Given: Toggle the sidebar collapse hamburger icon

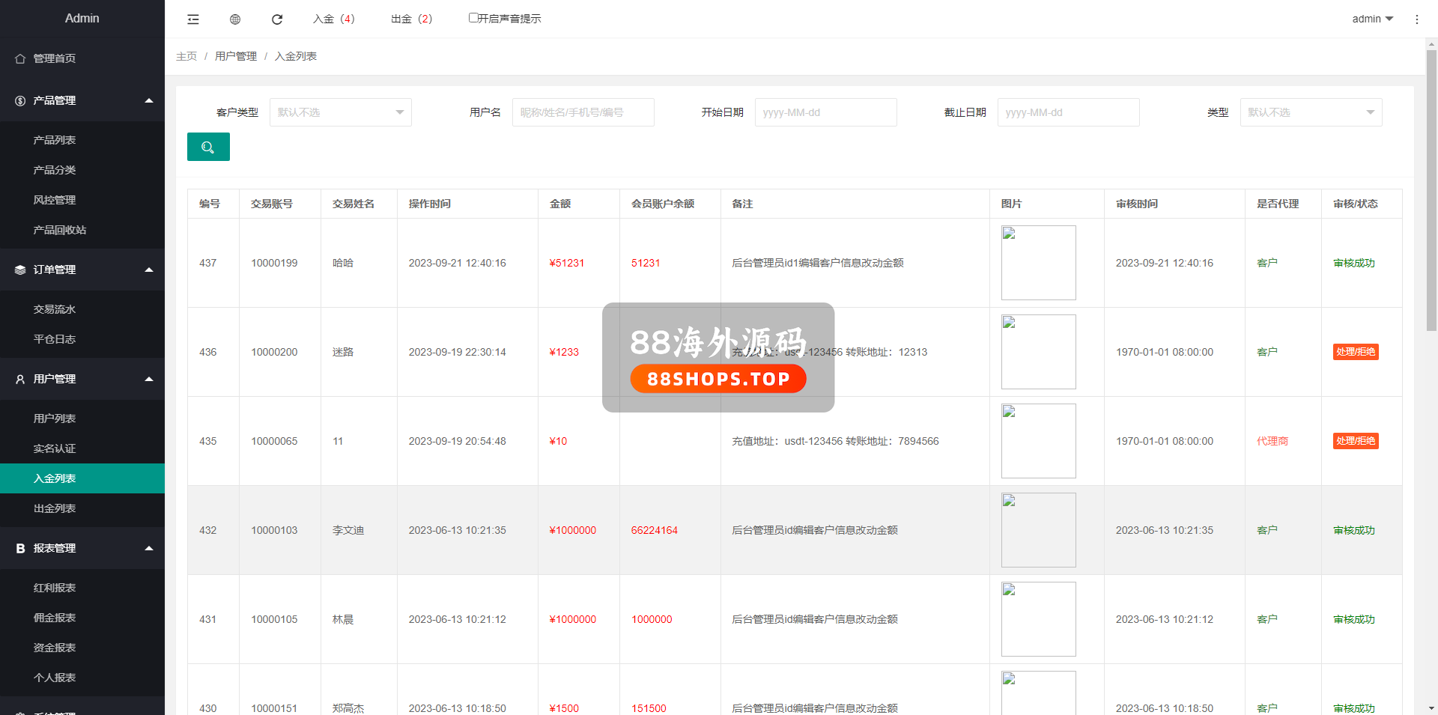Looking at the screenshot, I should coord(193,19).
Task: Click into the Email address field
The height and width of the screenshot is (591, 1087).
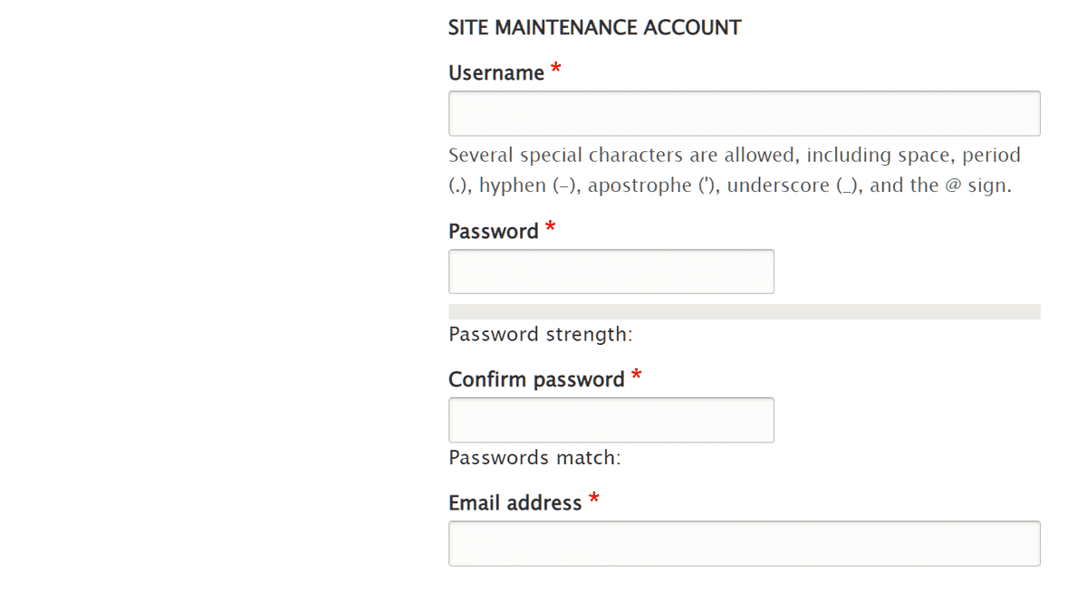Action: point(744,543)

...

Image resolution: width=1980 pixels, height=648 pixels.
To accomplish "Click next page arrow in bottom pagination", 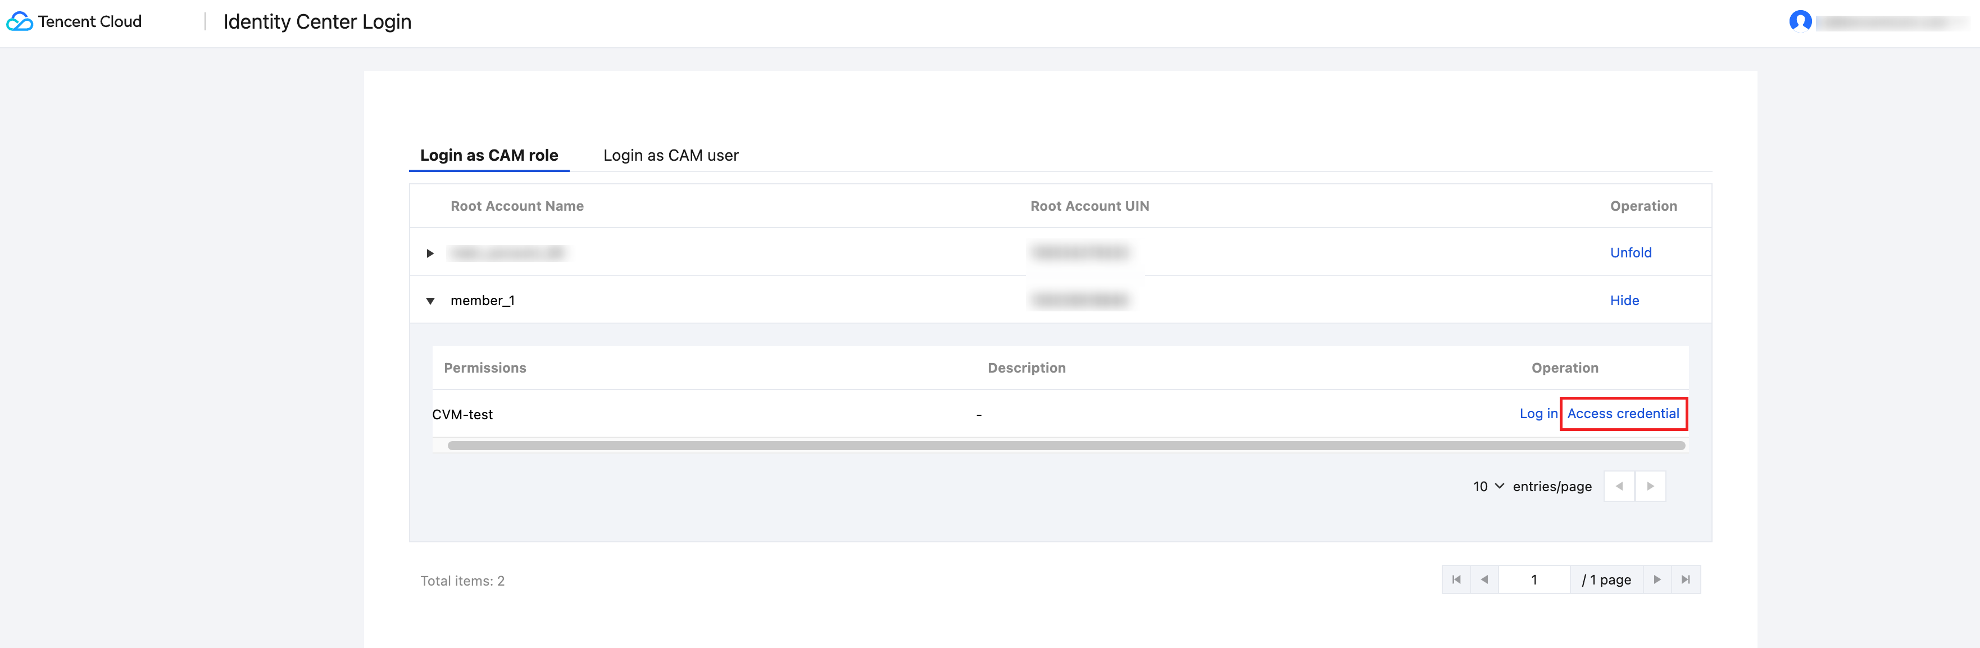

TASK: From the records above, copy only the lines running from the line holding "Image resolution: width=1980" through the line holding "next page arrow", with no pictures.

EXERCISE SOLUTION:
Image resolution: width=1980 pixels, height=648 pixels.
To accomplish "Click next page arrow in bottom pagination", 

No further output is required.